La constructionLe geste avant le plan
Coque en bois massif assemblée à la main, sans plan ni maquette: la yole ronde naît d'un savoir-faire transmis de génération en génération.
Construite à l'œil, transmise par la pratique
Reconnu depuis 2017 à l'inventaire national du patrimoine culturel immatériel, ce savoir-faire se transmet de main en main. De la coque à la mise à l'eau, chaque étape reste artisanale, guidée par l'œil du charpentier davantage que par un plan couché sur le papier.
La longueur d'une yole de course est plafonnée à environ 10,50 mètres par le règlement, mais aucune n'est tout à fait identique à une autre.
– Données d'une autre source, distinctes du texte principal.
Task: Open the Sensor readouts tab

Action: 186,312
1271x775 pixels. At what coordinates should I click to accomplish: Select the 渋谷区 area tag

L'histoire de ce savoir-faire
De la charpente à la mise à l'eau
La charpente
Tout commence par la coque. Les gabarits donnent forme à la yole, pièce par pièce, dans le respect de la tradition héritée des charpentiers de marine.
Le bois
Le bois, soigneusement sélectionné, est travaillé, cintré et assemblé à la main. Chaque essence a son rôle : souplesse pour les membrures, nervosité pour les mâts.
Le montage
Chaque élément est ajusté au millimètre pour assurer solidité, légèreté et performance en mer. Une yole se construit comme elle se mène : en équipe.
La finition
Peinture, accastillage, réglages : chaque yole est unique et fière des couleurs de son équipe, reconnaissable au premier coup d'œil depuis le rivage.
Prête à courir
Une yole bien construite, bien réglée et bien menée peut faire toute la différence sur les huit étapes du Tour.